Government agencies, private foundations, businesses, schools, and seed companies all worked together to provide land, instruction, and seeds for individuals and communities to promote this call for self-sufficiency. From California to Florida, rural and urban Americans alike, plowed backyards, vacant lots, parks, baseball fields, and schoolyards to set out gardens of every shape and size. Some people even used their window boxes or grew gardens on the rooftops of their apartments. Children and grownups weeded, planted, fertilized and watered in order to harvest an abundance of vegetables for their families, friends, and neighbors.
Colorful posters and regular feature articles in newspapers and magazines such as the Saturday Evening Post helped to spread the word and supported the efforts of people to hang in there. Women’s magazines like Ladies Home Journal helped by furnishing instructions on how to prepare the soil, plant and grow vegetables. Encouraged to preserve their own vegetables by the slogan“Eat what you can, and can what you can’t”, in 1943 families purchased 315,000 pressure cookers (used for canning) compared to 66,000 in 1942. The U.S. government and commercial publishers printed recipe books that described how to make tasty and nutritious meals from what was grown.
Were victory gardens a success? The US Department of Agriculture estimates that more than 20 million victory gardens were planted. Fruit and vegetables harvested in these home and community plots was estimated to be 9-10 million tons, an amount equal to all commercial production of fresh vegetables at that time. So, the program had a huge impact.
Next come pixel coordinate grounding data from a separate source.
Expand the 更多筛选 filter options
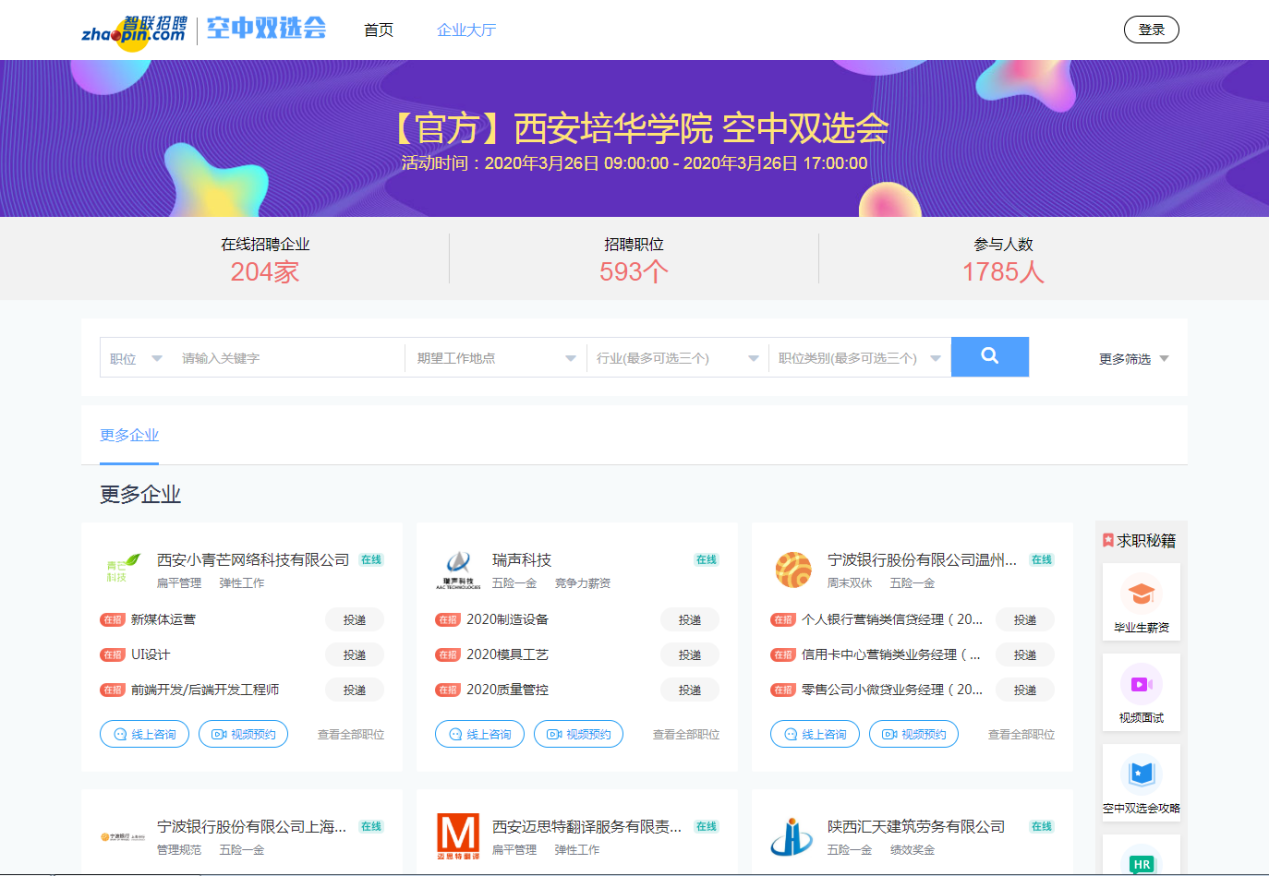 pyautogui.click(x=1133, y=359)
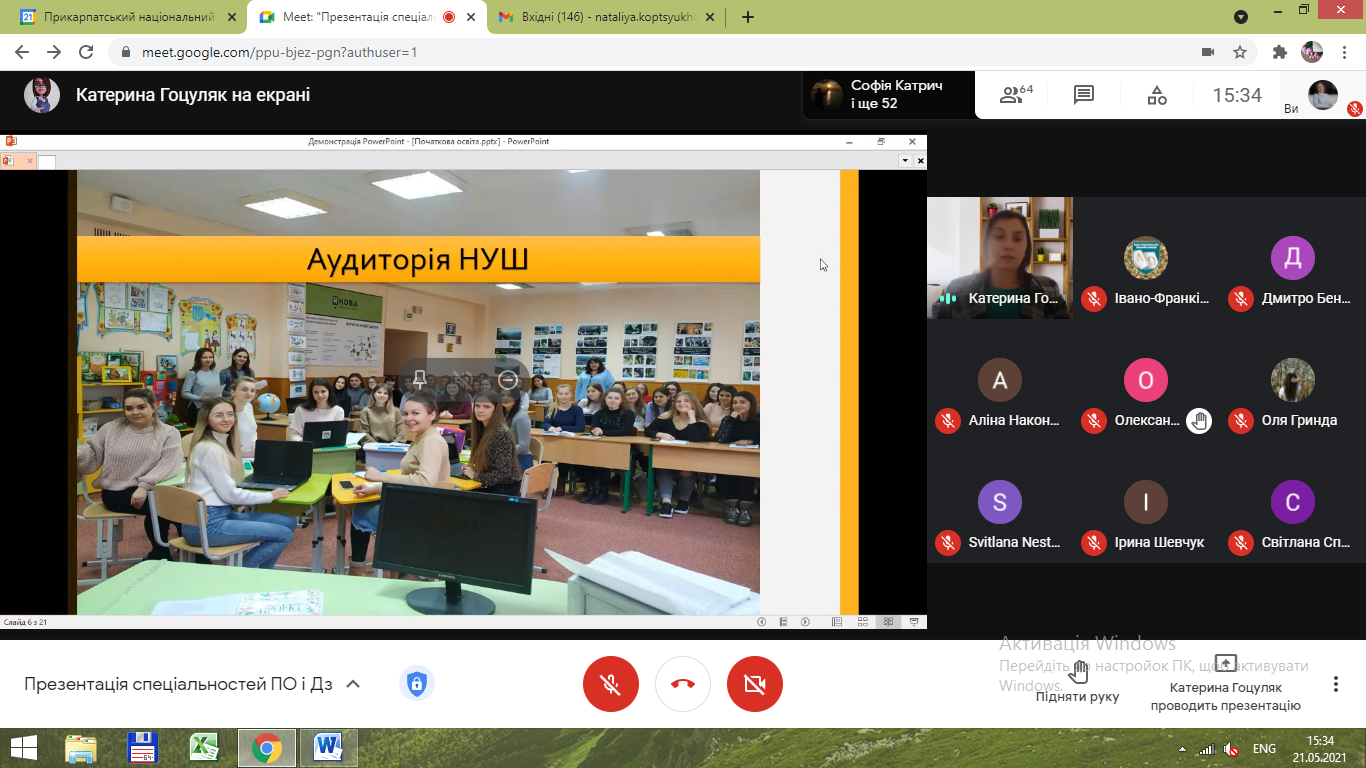
Task: Open ENG language selector in tray
Action: pyautogui.click(x=1264, y=748)
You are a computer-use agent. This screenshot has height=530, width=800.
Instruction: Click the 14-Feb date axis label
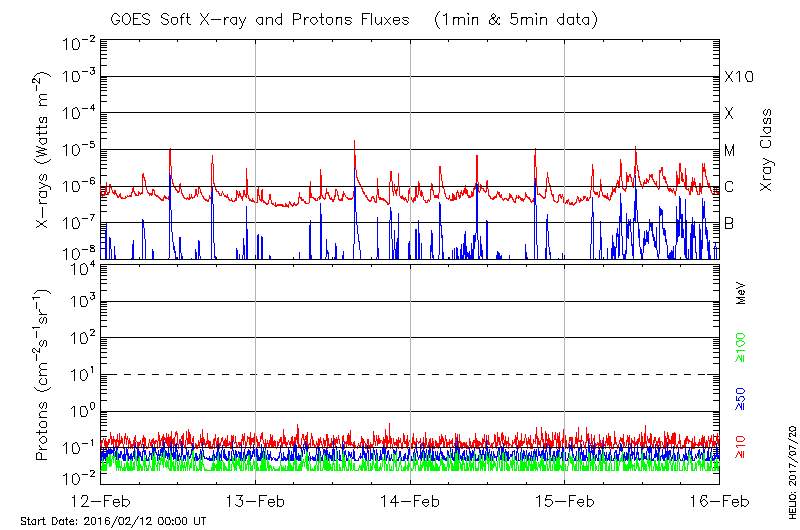pos(411,501)
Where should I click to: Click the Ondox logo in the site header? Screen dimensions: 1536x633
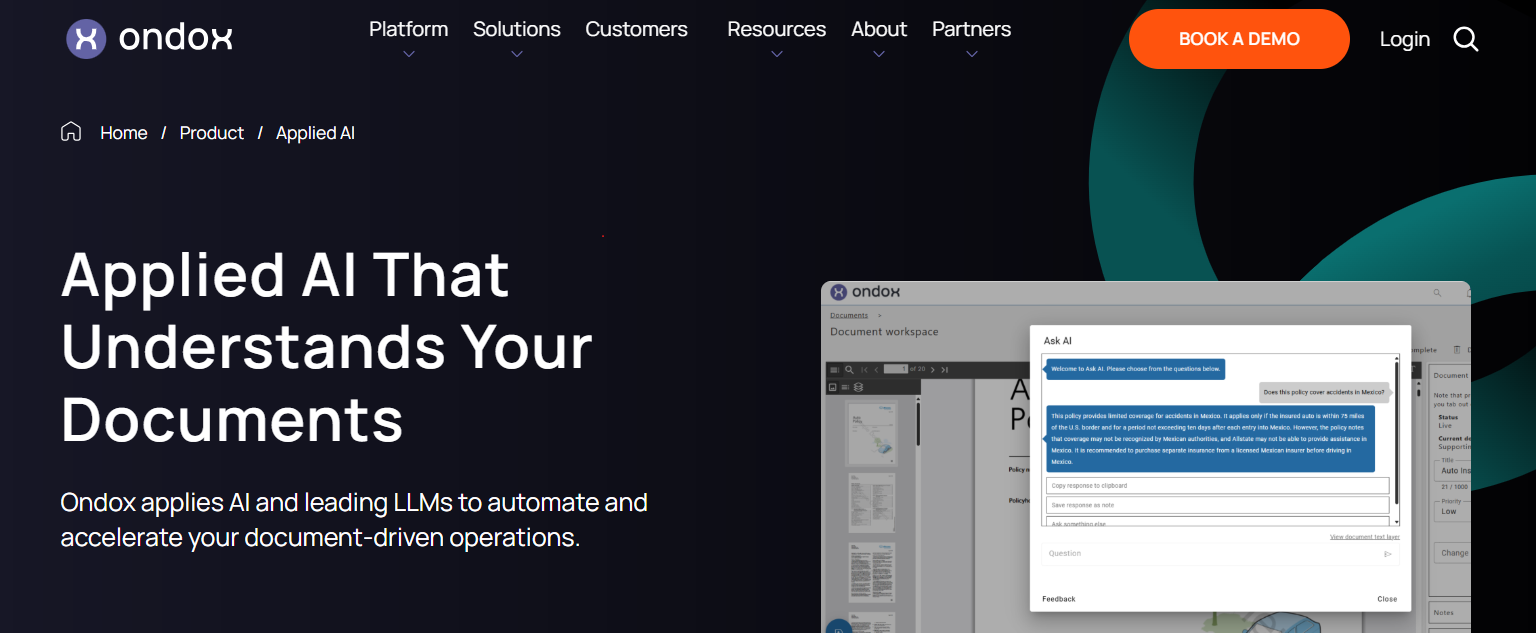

My dad is a great historian, and has a whole library on World WarII. He was ten years old in 1942 and has a vivid memory of events that took place during the war. He reminded me that on Christmas day 1941 Long Beach and Santa Barbara were fired upon by Japanese submarines. In early 1942 the sense of very real and immediate danger prompted our government to begin the internment of 120,000 Japanese people, many of whom were farmers in California. The Japanese farmers at that time were responsible for a $40,000,000 a year industry growing fruits and vegetables. Their imprisonment left a huge shortage of labor in the California market, making food shortages a looming reality.
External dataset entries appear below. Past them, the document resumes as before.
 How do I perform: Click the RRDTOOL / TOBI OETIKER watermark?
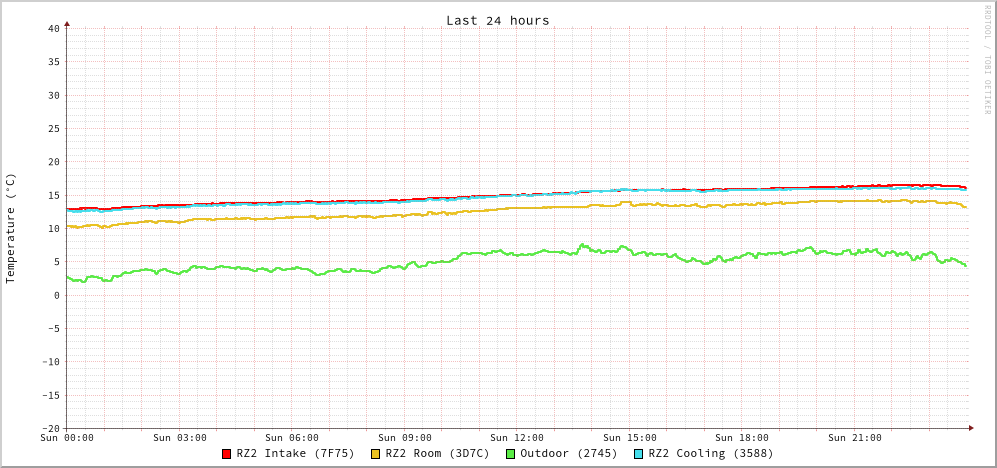coord(986,60)
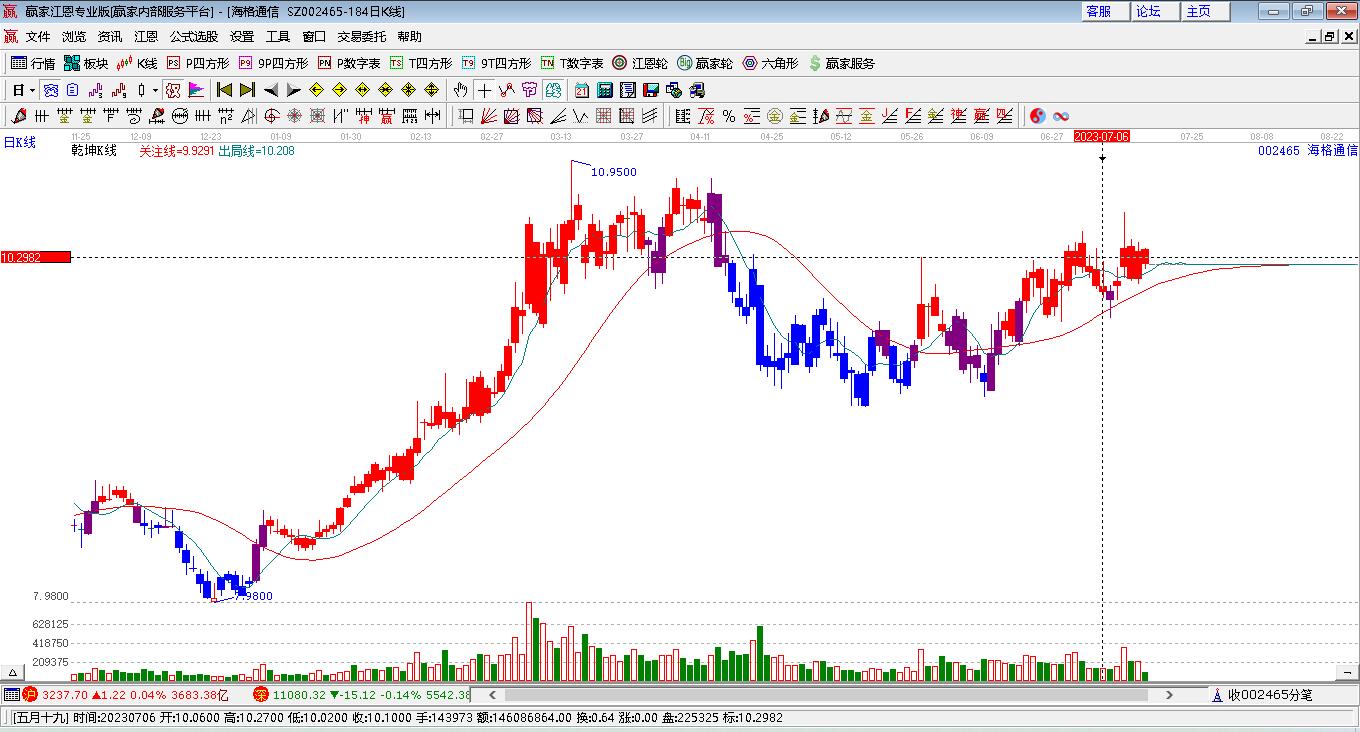Open the 江恩轮 tool
This screenshot has height=732, width=1360.
640,63
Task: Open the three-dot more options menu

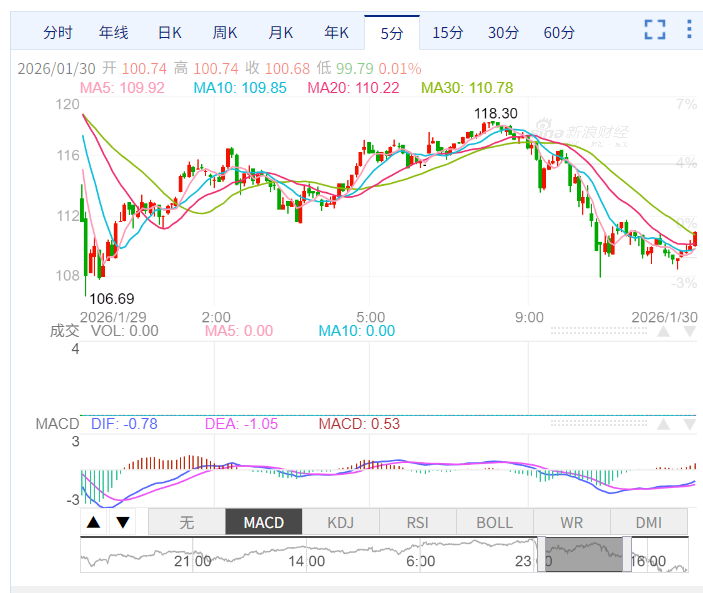Action: [689, 30]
How difficult it is for us to comprehend today the immediateness of that war, the threat felt by Americans at that time. These concepts are foreign to us, in our post-war, global economy. We have been so bombarded with marketing messages of consumerism, and reliance on others, that today we have a whole generation of young people who know it no other way. As our citizenship ages, we are losing the experiences and knowledge of WWII from our society’s soul. I loved hearing my dad share about the neighbor that lived behind his family and allowed my grandparents to work his property that adjoined theirs, and plant a huge garden that included corn and potatoes, tomatoes, spinach, lettuce, beans of many varieties, carrots and beets, and all sorts of berries. He simply requested that they share a bit of their harvest with him. Dad recalled the gentleman coming over and getting to pick from whatever he wanted, and my grandparents gratefully shared any of the produce with him. This illustrates one of the most important points dad related: how the Victory Gardens boosted morale and brought people and communities together.
Victory Gardens allowed the average person to be part of the war effort. By planting these gardens they helped prevent food shortages. Victory Gardens were a tangible expression of their patriotism. In addition to purchasing war bonds, conserving raw materials and recycling, people rallied behind the troops, they helped their neighbors, they gave their lives, and they sowed some seeds of victory through gardening.